Data supplied:

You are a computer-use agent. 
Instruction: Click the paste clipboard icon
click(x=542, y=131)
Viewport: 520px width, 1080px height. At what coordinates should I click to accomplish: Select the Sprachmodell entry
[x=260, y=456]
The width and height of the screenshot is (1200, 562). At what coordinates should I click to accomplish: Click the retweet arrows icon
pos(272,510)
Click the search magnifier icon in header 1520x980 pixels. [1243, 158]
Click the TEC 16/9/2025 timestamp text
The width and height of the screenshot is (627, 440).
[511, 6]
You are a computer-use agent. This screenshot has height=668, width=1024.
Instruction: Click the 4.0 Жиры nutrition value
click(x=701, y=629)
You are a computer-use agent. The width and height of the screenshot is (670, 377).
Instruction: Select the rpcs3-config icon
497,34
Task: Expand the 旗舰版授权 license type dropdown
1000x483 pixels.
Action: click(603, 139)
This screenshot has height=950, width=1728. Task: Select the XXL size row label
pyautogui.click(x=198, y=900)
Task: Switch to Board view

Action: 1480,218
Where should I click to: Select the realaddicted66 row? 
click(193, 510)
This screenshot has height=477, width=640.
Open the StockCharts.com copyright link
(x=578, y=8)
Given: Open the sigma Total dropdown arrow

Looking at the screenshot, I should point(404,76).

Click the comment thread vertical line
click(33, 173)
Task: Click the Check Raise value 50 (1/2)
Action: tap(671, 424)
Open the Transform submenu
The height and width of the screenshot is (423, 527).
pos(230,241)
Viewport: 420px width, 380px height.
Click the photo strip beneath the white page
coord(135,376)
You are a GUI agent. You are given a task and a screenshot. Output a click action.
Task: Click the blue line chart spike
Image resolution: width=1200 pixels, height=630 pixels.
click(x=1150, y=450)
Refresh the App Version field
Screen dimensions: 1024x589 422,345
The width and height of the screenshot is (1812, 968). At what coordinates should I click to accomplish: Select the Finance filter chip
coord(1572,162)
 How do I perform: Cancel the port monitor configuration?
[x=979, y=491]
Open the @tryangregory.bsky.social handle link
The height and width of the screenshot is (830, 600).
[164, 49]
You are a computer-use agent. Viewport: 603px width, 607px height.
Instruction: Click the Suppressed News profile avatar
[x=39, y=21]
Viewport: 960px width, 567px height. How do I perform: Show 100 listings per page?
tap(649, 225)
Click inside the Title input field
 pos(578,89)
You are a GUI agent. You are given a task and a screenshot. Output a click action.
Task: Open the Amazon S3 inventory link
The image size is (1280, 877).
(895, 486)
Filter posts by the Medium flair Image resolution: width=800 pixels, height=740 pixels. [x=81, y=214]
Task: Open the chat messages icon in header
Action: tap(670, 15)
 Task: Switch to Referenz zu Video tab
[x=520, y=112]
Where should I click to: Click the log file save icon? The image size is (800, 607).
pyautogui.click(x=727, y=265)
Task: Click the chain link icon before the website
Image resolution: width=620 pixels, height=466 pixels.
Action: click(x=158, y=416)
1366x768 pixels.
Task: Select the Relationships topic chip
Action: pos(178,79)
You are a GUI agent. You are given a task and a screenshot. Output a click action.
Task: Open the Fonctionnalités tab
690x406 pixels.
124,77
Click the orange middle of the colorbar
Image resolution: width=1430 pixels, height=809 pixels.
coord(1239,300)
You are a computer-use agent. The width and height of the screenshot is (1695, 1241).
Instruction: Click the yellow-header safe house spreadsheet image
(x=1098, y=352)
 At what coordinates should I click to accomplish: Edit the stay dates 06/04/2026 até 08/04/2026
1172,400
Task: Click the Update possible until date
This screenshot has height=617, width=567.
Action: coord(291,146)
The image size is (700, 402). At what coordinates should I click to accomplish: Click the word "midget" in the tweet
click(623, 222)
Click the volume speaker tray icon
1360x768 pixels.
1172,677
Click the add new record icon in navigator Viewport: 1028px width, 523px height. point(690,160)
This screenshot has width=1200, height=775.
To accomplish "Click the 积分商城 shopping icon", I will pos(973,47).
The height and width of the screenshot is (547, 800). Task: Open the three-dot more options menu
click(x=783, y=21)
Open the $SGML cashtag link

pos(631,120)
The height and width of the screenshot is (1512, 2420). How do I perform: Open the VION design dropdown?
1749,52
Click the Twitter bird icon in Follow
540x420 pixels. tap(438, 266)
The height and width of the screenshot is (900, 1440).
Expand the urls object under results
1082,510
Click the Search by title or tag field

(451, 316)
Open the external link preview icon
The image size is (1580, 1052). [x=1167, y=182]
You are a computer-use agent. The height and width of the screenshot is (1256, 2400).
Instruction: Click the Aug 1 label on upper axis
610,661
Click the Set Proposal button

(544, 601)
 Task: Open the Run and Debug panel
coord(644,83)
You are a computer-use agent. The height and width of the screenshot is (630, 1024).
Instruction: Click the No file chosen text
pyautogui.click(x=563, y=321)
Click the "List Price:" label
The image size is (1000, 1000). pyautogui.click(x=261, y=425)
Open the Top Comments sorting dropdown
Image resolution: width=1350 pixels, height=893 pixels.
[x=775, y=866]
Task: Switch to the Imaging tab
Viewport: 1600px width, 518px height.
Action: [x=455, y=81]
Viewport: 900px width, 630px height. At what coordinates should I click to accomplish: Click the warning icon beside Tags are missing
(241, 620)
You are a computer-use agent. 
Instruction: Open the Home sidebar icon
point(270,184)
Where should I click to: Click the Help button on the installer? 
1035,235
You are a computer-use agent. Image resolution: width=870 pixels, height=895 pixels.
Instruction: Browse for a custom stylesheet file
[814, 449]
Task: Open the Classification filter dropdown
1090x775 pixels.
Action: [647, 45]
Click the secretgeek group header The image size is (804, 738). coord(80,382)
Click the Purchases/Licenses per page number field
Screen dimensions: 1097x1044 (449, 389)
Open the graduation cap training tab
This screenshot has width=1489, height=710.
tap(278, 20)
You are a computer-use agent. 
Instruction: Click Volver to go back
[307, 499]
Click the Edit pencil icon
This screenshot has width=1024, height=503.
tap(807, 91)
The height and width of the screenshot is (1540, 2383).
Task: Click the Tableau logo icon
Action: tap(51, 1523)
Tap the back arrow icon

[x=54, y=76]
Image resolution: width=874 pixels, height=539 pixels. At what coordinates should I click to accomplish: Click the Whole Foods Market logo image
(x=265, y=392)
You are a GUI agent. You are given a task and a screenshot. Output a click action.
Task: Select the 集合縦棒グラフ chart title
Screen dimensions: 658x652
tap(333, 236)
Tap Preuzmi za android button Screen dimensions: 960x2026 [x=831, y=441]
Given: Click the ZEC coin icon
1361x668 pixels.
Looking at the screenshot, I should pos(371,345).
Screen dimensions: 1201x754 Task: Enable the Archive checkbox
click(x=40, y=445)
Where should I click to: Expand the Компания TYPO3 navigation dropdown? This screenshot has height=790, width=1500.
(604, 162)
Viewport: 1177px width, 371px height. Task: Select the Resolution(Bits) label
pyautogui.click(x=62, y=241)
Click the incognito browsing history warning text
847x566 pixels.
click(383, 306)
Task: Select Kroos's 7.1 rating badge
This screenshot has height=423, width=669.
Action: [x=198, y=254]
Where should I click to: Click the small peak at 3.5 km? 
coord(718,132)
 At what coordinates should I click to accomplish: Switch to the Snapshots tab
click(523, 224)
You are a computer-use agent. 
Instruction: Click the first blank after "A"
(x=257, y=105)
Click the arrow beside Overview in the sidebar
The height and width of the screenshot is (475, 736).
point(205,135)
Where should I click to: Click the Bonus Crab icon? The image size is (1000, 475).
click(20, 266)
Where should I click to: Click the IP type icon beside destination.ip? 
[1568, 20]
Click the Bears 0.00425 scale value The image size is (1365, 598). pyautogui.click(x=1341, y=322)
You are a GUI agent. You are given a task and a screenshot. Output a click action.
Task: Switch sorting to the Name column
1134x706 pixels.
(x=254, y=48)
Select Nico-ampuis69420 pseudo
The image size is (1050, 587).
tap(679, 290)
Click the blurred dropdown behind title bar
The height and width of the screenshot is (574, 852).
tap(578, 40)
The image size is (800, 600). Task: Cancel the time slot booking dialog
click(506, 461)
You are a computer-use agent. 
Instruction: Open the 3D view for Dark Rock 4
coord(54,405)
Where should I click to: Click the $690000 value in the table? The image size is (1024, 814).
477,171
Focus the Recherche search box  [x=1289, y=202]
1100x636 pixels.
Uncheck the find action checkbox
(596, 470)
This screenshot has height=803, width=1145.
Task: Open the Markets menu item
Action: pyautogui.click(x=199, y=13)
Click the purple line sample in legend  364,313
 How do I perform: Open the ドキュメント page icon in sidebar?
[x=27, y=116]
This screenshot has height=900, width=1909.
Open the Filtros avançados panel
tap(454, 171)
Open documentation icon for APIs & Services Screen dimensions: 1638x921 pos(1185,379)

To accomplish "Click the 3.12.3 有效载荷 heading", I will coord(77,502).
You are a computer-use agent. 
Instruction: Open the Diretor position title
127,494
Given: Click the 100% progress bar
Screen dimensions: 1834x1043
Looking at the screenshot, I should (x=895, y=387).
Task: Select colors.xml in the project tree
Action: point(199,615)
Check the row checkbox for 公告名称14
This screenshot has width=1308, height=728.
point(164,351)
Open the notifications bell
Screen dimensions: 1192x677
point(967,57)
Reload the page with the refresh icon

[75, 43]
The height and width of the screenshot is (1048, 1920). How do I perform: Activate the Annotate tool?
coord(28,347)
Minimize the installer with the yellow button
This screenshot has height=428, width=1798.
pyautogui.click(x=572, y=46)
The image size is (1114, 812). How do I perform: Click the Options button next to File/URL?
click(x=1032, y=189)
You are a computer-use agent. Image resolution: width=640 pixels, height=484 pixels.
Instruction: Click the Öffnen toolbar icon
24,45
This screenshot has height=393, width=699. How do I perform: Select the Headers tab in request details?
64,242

Exercise:
From the line containing "Open the Filtros avançados panel" down to the line containing "Given: Click the 100% progress bar" in the material above, reproduce every line exactly, including the two end lines.

Completed exercise:
Open the Filtros avançados panel
tap(454, 171)
Open documentation icon for APIs & Services Screen dimensions: 1638x921 pos(1185,379)

To accomplish "Click the 3.12.3 有效载荷 heading", I will coord(77,502).
You are a computer-use agent. 
Instruction: Open the Diretor position title
127,494
Given: Click the 100% progress bar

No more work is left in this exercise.